→ REQUIRED WORK
Copy exactly every line below, from the first through the one that contains "This screenshot has height=812, width=1138.", and skip all pictures.
[[ EXERCISE DATA, beginning ]]
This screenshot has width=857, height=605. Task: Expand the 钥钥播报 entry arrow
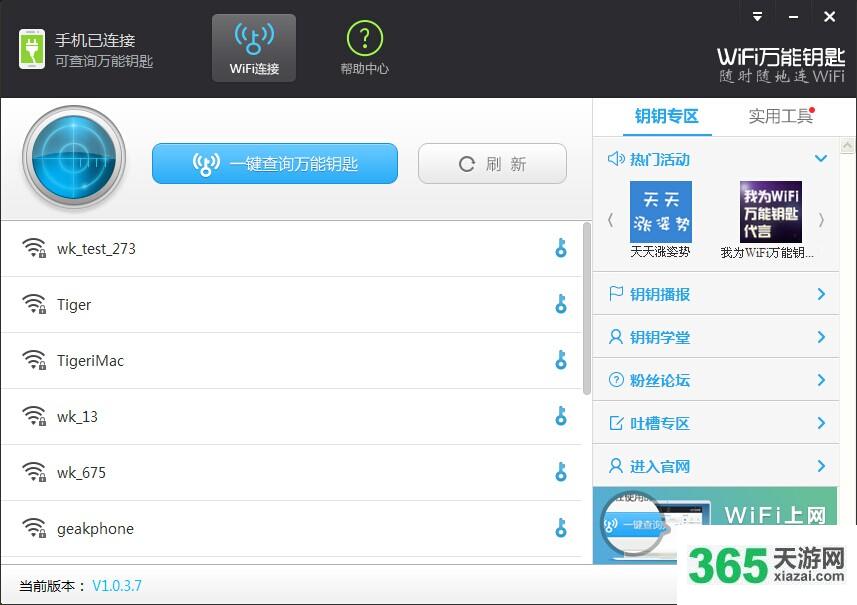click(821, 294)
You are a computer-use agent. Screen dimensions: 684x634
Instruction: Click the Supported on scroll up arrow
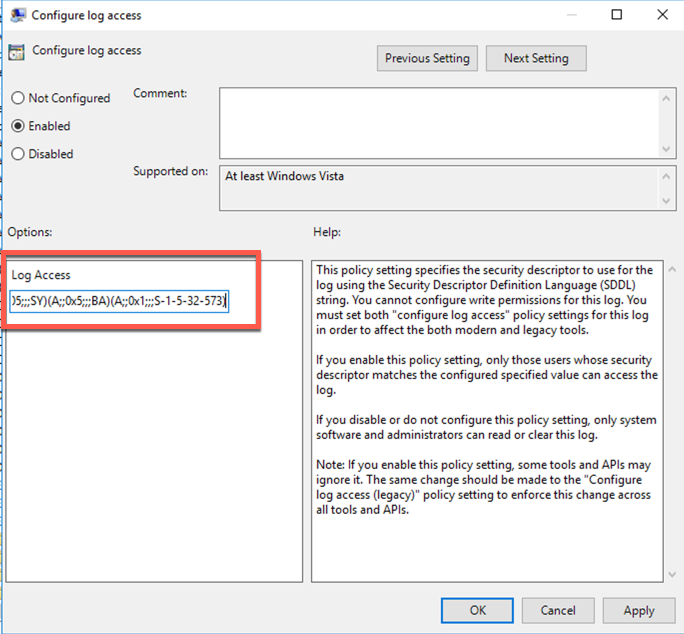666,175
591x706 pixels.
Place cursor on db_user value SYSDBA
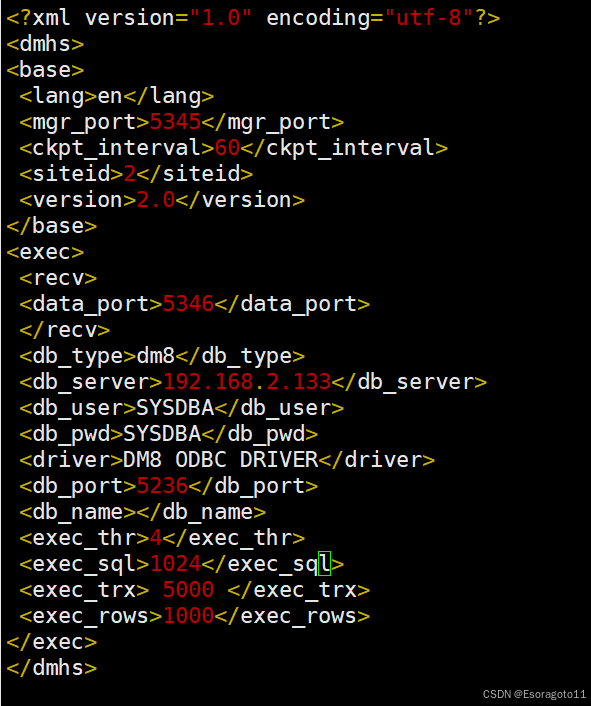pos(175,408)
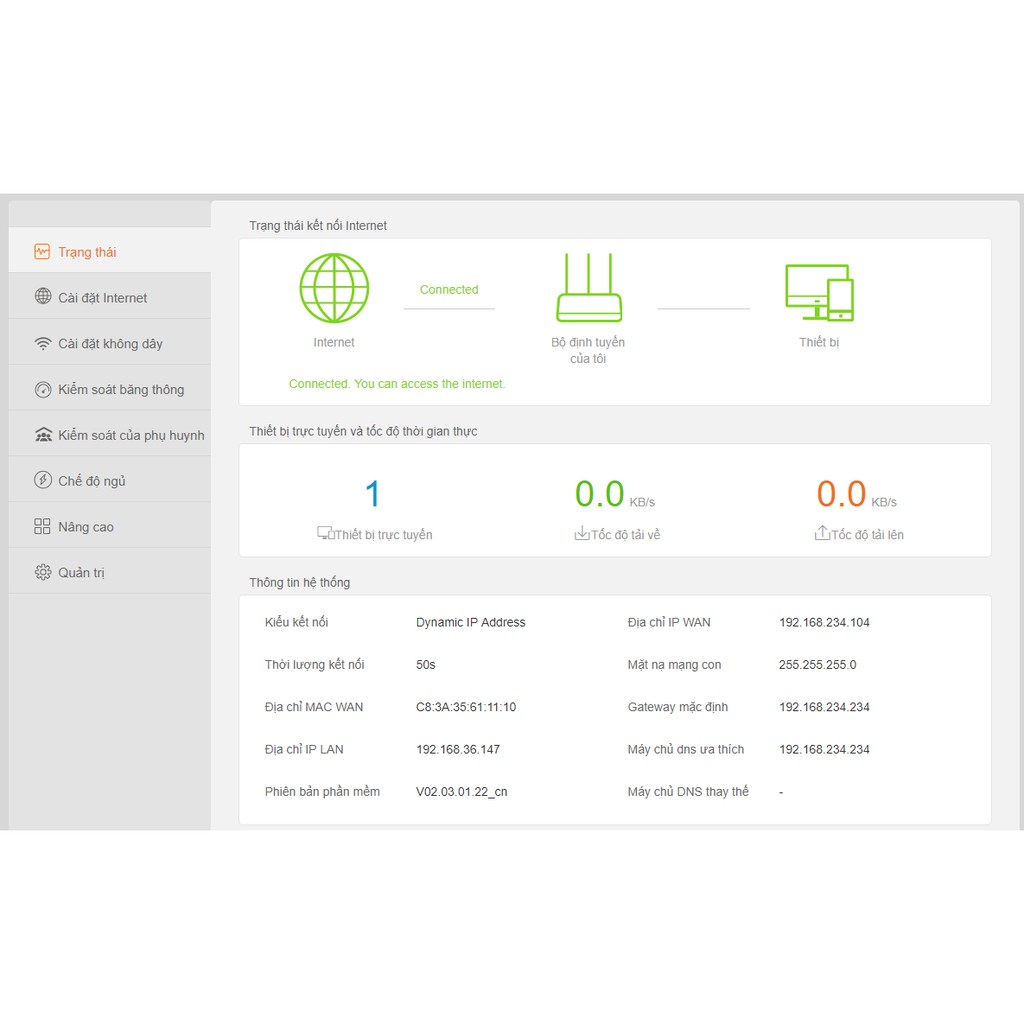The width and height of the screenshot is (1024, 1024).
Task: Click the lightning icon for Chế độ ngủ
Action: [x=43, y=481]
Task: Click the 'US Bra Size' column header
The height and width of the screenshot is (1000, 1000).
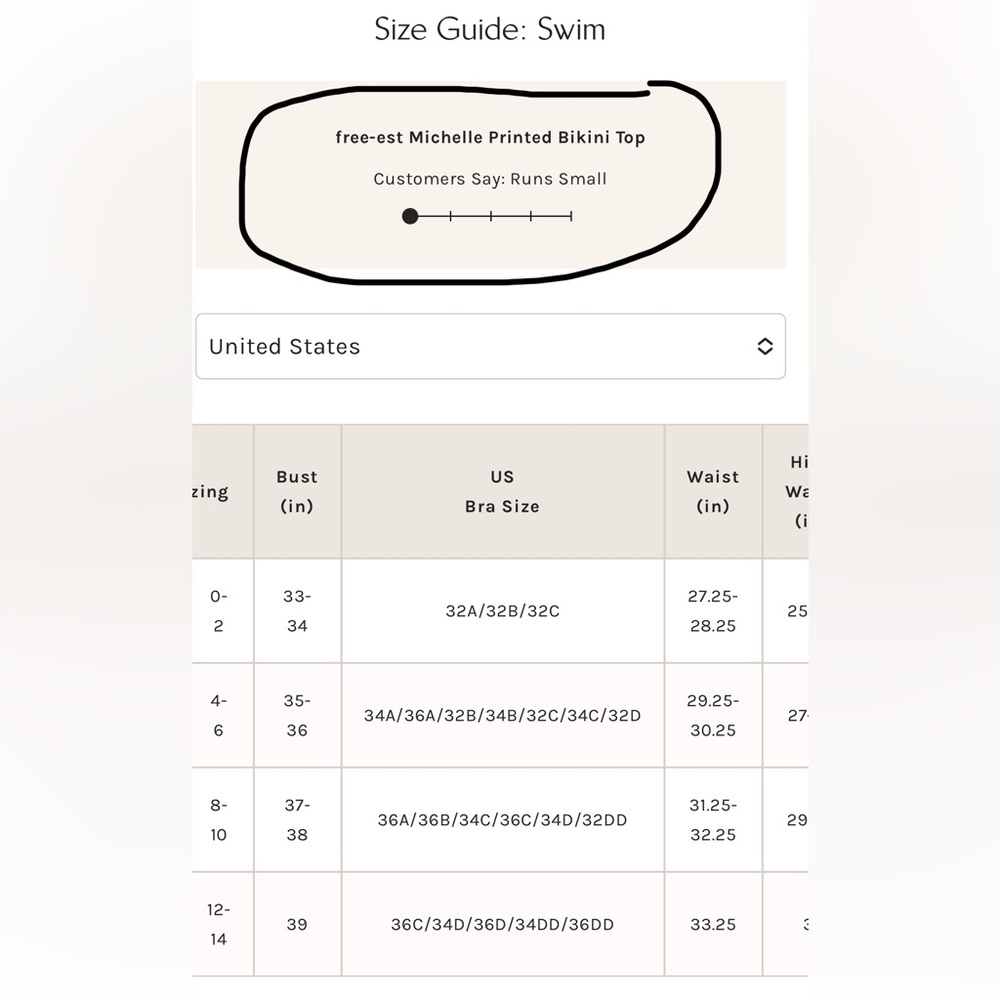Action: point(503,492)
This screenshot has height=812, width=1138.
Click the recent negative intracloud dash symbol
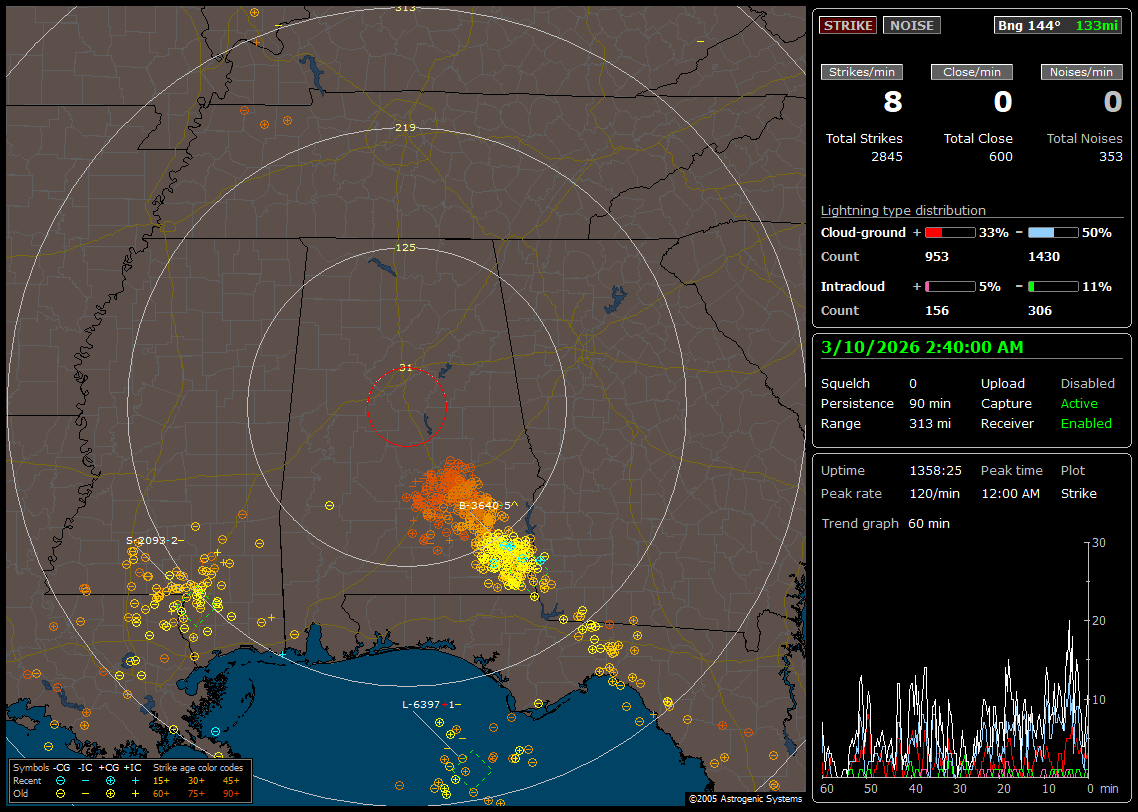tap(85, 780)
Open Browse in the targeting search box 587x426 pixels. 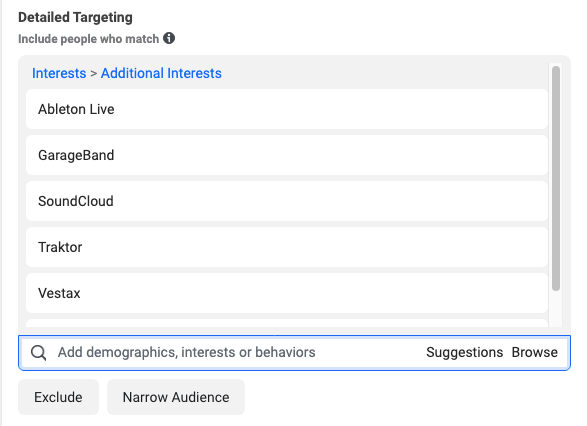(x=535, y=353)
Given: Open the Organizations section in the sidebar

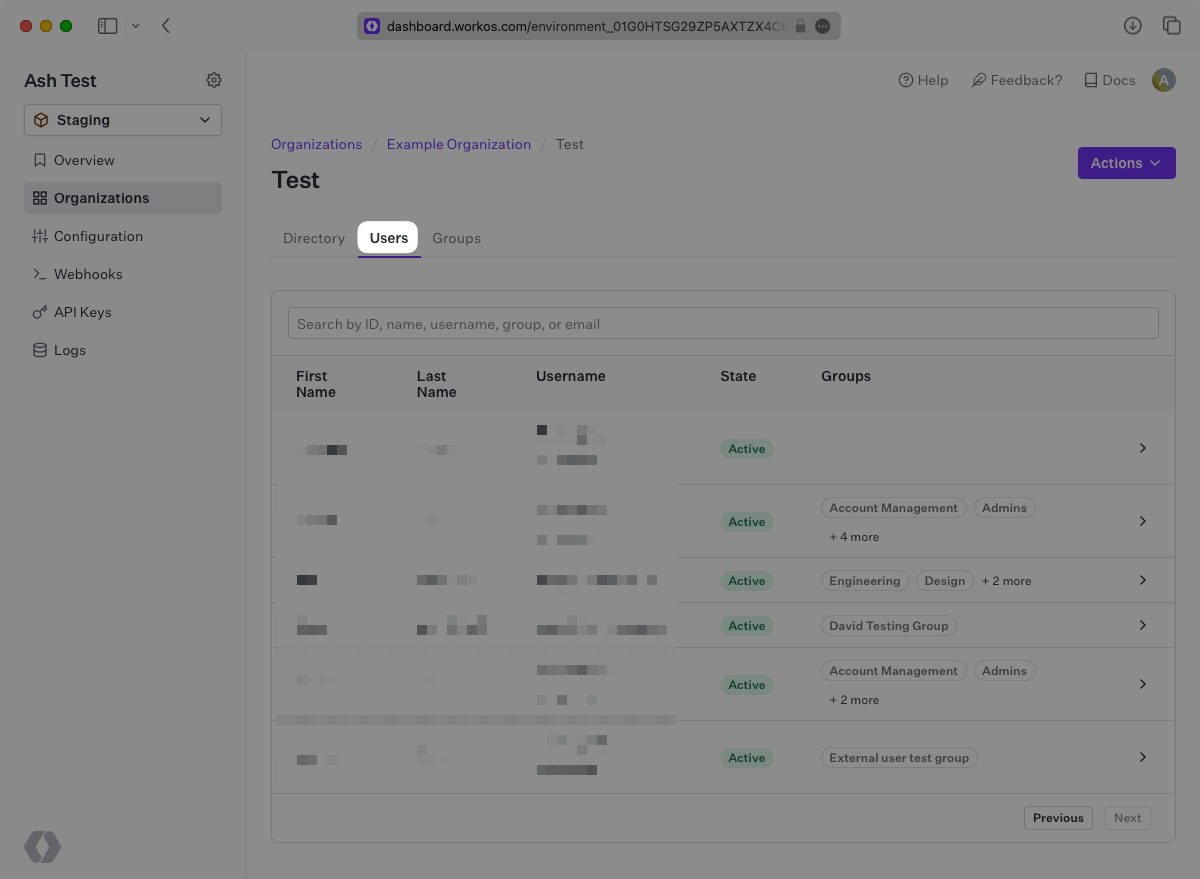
[[ EXERCISE DATA, end ]]
→ ANSWER BOX
This screenshot has width=857, height=605. Task: Expand the 钥钥播报 entry arrow
click(821, 294)
You are a computer-use agent. Screen dimensions: 684x634
Instruction: Click the Supported on scroll up arrow
666,175
591x706 pixels.
Place cursor on db_user value SYSDBA
pos(175,408)
The width and height of the screenshot is (1024, 1024).
Task: Click the lightning icon for Chế độ ngủ
Action: [x=43, y=481]
Task: Click the 'US Bra Size' column header
The height and width of the screenshot is (1000, 1000).
Action: point(503,492)
This screenshot has height=812, width=1138.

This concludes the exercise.